··· Records for the exercise ···

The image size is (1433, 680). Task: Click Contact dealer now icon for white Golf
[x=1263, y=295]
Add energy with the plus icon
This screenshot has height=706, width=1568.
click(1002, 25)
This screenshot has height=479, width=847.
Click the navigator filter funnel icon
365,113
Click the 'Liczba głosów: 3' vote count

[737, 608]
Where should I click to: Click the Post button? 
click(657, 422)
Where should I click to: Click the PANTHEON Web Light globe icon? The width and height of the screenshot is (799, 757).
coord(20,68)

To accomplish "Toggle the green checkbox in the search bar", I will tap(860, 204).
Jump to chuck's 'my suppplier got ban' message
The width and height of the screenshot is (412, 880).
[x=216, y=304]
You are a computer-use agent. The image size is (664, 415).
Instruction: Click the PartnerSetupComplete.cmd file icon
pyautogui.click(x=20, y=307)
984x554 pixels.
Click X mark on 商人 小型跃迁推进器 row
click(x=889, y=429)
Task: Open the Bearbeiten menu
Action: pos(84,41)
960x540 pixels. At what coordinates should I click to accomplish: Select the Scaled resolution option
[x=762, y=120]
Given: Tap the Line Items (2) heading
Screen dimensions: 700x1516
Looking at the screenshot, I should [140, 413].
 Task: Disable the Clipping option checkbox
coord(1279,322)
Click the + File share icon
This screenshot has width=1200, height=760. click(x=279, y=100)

···

What to do:
Write the entries out once more, exactly as they were given.

Your solution:
The image size is (1433, 680). Task: Click Contact dealer now icon for white Golf
[x=1263, y=295]
Add energy with the plus icon
This screenshot has height=706, width=1568.
click(1002, 25)
This screenshot has height=479, width=847.
Click the navigator filter funnel icon
365,113
Click the 'Liczba głosów: 3' vote count

[737, 608]
Where should I click to: Click the Post button? 
click(657, 422)
Where should I click to: Click the PANTHEON Web Light globe icon? The width and height of the screenshot is (799, 757).
coord(20,68)

To accomplish "Toggle the green checkbox in the search bar", I will tap(860, 204).
Jump to chuck's 'my suppplier got ban' message
The width and height of the screenshot is (412, 880).
[x=216, y=304]
You are a computer-use agent. The image size is (664, 415).
Instruction: Click the PartnerSetupComplete.cmd file icon
pyautogui.click(x=20, y=307)
984x554 pixels.
Click X mark on 商人 小型跃迁推进器 row
click(x=889, y=429)
Task: Open the Bearbeiten menu
Action: pos(84,41)
960x540 pixels. At what coordinates should I click to accomplish: Select the Scaled resolution option
[x=762, y=120]
Given: Tap the Line Items (2) heading
Screen dimensions: 700x1516
Looking at the screenshot, I should [140, 413].
 Task: Disable the Clipping option checkbox
coord(1279,322)
Click the + File share icon
This screenshot has width=1200, height=760. click(x=279, y=100)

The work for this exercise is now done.